I wrote about this exploit, called Google Hacking, in an article for today’s New York Times Circuits section here.
It was a fun story to report, and I thought I would take a moment to
tell you about things that didn’t make it in there.
First and foremost is an updated version of a great book that O’Reilly
has of the same name.
The term really refers to a lot of different things. In my NYT
article, I talk about the dark side, about ways that bad guys can
uncover sensitive information, or pages that you might not realize are
available to the general public. But there are a lot of neat things
that you can do with Google that are much more benign and fun, and can
really stretch your ability to look for particular information. Here
is one that you probably didn’t know about: you can type in “13 miles
in kilometers” in Google’s search box and it will do the conversion
for you.
Back to the dark side though. I spoke to a lot of different people in
law enforcement, and one of the things that struck me during these
interviews is how hard it is to prosecute someone who has been using
Google to illegally use information. You need to have some tangible,
physical evidence and the very nature of the Google hack is that you
never leave any footprints on the target site. Still, I was impressed
with how technically savvy the police are, at least the ones that I
spoke to who understand these issues and aren’t taking these exploits
While these exploits have been known for many years among the IT
community, they aren’t well known for the general business and
consumer audience, which is why I wanted to write about them. Some
people may say, why give these people the information to cause
trouble? In my article, I actually show a sample piece of search
syntax that can bring up vulnerable sites, which probably is a first
for the Times.
I look at it differently: the bad guys already know about these
exploits, and the challenge will be to educate the general population,
especially the smaller businesses, that don’t always protect
themselves. This isn’t just leaving your back door open, it is putting
a 40 foot neon sign out front with a big arrow pointing out that
millions of valuables can be found in your top dresser drawer. And the
problem intensifies if someone can take over your site and use it to
launch their own mischief or worse, illegal activities.
The article mentions two Web sites that are great resources for more
technical folks. One is Johnny Long’s site, located here.
Long compiles hundreds of vulnerabilities that have already been
indexed by Google, and the site is full of great examples of search
terms that you can plug in to find passwords and default configuration
pages that will take you to some interesting places.
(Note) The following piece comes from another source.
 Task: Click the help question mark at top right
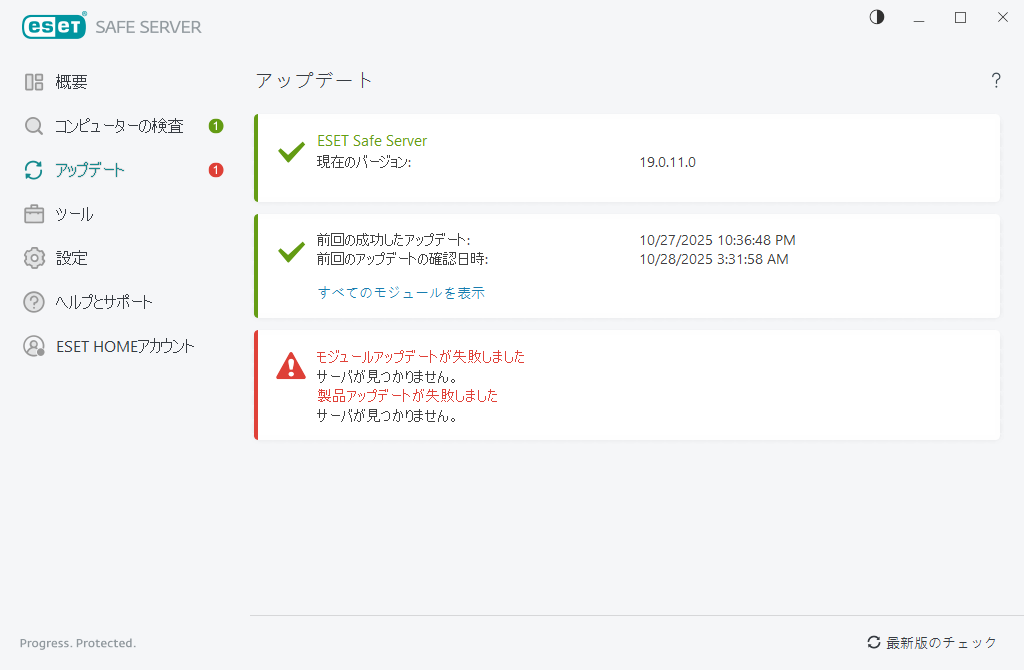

The other site is The chair of this industry organization
is Jeff Williams. He told me “most Web applications respond to attacks
quite happily, without detecting them and without taking any defensive
actions. Network security mechanisms like firewalls, intrusion
detection, and hardened operating systems can’t detect or prevent
these attacks because they don’t know anything about company’s custom
application code and how it works. And, unfortunately, the innocent
code doesn’t defend itself.”
Speaking of defending yourself, what can you do? First, make sure you
are secure. Williams says, “companies that don’t know whether their
applications are secure or not should start by verifying a few of them
to find out.” And if you have information that you don’t want Google
to index, remove it. Here is some information that Google publishes to
show site operators how they can remove their content from the search
index here.
Second, take security audits seriously, and do them often. Howard
Schmidt, the former federal cyber security chief, talks about how you
have to do security scans continuously. You can’t just rely on an
annual audit, or even a quarterly audit, because sites are organically
changing and new exploits are being uncovered every day.
Third, train your developers to be aware of these and other common
exploits, and reserve some funding for security assessments as part of
all contracting projects you do in the future. Use the sample legal
contract language from when you have to hire out for help,
and also take a look at their tutorials to harden your site.
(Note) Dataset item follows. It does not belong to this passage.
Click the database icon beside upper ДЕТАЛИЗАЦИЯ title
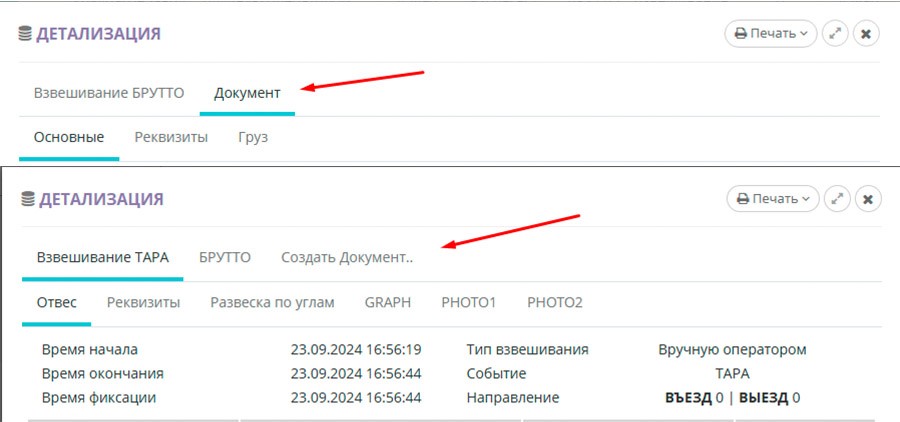Viewport: 900px width, 422px height. click(25, 34)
Fourth, don’t just think that Google hacks are the only story. There
are plenty of other ways to get information from Web sites. Read my
white paper for Breach Security about SQL injection if you haven’t
already, to see how easy this exploit is here.
Finally, keep what Long told me in mind: “Google hacking, cross-site
scripting and SQL injection vulnerabilities have been present in every
Web site and application I have audited. Every single one. Bear in
mind that some Google-hacking style vulnerabilities are more revealing
than others, but it is a pervasive threat.”